# ANFORDERUNGEN:
Welche Zeilen der Auflistung enthalten das Wort „preview“? Gib jede dieser Zeilen vollständig wieder und beachte dabei die Groß- und Kleinschreibung.

# ZU VERWENDENDE DATEN:

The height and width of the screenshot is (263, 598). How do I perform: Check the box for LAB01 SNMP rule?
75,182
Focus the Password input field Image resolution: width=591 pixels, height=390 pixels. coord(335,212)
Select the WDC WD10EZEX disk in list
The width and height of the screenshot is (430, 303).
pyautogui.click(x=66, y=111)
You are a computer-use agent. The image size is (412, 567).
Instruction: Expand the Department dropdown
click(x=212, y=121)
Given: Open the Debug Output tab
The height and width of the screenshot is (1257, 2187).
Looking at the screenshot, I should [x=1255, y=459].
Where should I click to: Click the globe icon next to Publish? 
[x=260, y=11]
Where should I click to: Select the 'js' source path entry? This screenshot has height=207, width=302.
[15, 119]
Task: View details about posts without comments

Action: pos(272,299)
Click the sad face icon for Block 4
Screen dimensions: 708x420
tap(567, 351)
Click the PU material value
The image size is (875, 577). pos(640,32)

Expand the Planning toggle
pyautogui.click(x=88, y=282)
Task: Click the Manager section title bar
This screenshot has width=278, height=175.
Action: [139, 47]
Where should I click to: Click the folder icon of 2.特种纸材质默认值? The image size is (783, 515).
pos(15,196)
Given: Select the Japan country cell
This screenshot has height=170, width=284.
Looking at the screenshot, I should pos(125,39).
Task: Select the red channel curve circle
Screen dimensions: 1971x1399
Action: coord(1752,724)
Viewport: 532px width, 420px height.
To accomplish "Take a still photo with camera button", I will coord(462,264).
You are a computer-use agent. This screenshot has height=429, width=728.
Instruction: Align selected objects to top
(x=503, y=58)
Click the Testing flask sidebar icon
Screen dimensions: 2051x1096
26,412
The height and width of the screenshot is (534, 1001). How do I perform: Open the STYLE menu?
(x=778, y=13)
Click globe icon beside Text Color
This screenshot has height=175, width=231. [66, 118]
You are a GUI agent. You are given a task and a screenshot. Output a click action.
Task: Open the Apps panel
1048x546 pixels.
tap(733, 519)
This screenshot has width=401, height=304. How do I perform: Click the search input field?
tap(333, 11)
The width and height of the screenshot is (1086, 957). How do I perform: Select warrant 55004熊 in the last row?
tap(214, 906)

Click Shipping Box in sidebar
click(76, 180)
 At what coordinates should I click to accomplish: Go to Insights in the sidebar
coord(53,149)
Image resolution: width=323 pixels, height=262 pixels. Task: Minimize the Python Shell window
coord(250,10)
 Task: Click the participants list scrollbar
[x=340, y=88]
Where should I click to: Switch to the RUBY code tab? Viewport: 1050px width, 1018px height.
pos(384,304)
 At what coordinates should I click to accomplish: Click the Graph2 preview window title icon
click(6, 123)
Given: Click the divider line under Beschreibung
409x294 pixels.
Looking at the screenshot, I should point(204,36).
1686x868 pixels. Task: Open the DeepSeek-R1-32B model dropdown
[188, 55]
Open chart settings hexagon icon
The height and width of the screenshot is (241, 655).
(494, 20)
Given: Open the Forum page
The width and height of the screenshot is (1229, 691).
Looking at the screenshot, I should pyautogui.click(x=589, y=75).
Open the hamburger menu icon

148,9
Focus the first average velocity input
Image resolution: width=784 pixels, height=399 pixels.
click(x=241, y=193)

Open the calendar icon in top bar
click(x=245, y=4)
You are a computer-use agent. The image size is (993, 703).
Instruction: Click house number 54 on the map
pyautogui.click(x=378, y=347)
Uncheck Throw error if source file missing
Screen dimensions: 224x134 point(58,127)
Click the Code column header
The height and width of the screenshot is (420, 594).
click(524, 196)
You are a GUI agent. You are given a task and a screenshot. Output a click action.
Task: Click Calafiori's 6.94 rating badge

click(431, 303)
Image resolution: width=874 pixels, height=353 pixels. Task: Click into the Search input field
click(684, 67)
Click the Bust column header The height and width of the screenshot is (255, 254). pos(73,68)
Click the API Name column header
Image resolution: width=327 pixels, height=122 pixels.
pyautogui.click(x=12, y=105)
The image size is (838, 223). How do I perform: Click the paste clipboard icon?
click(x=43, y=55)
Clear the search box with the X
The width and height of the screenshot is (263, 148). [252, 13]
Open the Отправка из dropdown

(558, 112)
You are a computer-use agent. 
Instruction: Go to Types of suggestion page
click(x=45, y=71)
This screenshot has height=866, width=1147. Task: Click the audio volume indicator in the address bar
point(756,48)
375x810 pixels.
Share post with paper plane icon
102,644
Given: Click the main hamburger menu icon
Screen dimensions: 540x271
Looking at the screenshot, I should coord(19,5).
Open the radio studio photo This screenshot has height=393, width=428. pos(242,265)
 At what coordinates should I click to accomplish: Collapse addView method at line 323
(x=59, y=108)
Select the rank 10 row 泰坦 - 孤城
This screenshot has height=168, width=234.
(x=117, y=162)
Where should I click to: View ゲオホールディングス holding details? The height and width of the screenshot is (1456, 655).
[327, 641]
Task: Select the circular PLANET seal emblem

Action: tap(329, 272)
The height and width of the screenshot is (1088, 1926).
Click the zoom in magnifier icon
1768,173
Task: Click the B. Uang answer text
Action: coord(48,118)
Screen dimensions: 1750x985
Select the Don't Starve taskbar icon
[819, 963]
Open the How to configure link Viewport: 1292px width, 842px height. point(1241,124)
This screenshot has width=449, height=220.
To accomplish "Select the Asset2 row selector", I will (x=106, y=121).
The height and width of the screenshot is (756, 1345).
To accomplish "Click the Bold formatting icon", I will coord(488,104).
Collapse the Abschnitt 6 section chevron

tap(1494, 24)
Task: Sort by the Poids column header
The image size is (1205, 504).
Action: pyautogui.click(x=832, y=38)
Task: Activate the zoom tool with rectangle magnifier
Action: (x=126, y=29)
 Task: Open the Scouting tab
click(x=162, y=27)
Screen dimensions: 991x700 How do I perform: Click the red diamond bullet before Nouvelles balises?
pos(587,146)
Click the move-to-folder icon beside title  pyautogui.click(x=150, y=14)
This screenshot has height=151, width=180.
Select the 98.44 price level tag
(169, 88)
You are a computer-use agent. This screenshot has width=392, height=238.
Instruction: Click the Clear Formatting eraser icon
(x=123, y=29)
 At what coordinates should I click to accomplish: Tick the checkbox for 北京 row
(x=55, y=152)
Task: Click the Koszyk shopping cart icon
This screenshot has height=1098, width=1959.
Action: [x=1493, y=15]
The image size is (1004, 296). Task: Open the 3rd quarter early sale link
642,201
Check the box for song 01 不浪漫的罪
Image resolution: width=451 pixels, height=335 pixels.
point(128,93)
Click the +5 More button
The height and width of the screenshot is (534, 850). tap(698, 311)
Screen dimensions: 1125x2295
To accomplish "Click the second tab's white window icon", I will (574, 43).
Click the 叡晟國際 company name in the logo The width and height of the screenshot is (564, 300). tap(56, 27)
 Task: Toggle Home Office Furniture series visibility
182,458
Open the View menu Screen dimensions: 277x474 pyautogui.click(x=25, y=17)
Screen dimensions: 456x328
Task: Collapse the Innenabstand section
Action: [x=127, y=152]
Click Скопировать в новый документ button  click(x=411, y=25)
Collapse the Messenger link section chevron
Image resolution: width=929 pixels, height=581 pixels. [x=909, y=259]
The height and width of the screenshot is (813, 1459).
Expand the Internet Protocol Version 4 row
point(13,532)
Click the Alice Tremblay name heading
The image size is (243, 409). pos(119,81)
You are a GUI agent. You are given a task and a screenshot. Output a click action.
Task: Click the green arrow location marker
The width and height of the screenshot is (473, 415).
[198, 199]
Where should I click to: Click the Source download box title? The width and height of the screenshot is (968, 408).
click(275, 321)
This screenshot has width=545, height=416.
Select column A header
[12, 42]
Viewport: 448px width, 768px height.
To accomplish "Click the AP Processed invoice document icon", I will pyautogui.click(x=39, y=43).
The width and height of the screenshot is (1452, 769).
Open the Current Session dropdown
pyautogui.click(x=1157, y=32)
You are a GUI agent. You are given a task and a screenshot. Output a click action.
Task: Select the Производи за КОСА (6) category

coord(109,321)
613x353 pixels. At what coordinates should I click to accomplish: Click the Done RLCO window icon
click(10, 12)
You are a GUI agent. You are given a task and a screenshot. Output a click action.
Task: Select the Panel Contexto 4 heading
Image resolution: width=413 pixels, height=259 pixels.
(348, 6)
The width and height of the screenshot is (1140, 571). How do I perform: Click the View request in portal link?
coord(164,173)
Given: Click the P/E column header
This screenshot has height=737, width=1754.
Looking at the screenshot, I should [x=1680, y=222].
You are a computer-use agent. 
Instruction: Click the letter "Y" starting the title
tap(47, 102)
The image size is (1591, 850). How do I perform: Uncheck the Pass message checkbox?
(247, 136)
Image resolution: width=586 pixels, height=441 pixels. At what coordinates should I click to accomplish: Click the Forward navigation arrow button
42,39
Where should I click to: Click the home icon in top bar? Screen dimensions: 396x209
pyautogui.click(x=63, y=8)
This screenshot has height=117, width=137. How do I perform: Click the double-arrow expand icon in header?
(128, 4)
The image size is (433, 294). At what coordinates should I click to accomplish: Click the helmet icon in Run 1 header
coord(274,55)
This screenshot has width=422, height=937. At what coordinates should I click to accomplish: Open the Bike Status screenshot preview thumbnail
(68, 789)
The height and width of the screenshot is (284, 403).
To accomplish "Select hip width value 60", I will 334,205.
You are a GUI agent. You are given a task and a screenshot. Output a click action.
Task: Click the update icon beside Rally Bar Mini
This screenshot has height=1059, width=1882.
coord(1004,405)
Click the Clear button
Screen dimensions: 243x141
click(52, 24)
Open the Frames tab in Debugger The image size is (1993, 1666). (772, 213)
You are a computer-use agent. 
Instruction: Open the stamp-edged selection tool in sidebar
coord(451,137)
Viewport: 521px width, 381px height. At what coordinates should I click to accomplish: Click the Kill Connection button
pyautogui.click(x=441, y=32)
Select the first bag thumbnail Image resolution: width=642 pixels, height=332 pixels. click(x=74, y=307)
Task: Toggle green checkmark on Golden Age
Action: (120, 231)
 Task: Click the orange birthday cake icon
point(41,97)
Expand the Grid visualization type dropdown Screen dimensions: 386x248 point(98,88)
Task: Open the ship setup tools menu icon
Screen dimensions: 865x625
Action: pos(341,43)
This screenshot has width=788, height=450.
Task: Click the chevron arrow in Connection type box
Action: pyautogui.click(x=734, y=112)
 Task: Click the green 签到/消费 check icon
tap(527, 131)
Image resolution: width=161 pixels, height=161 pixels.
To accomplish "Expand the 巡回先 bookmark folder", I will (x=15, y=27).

# VOLLSTÄNDIGE ANTWORT:
 At what coordinates should I click to accomplish: Click the Graph2 preview window title icon
This screenshot has width=422, height=937. At what coordinates should I click to accomplish: Open the Bike Status screenshot preview thumbnail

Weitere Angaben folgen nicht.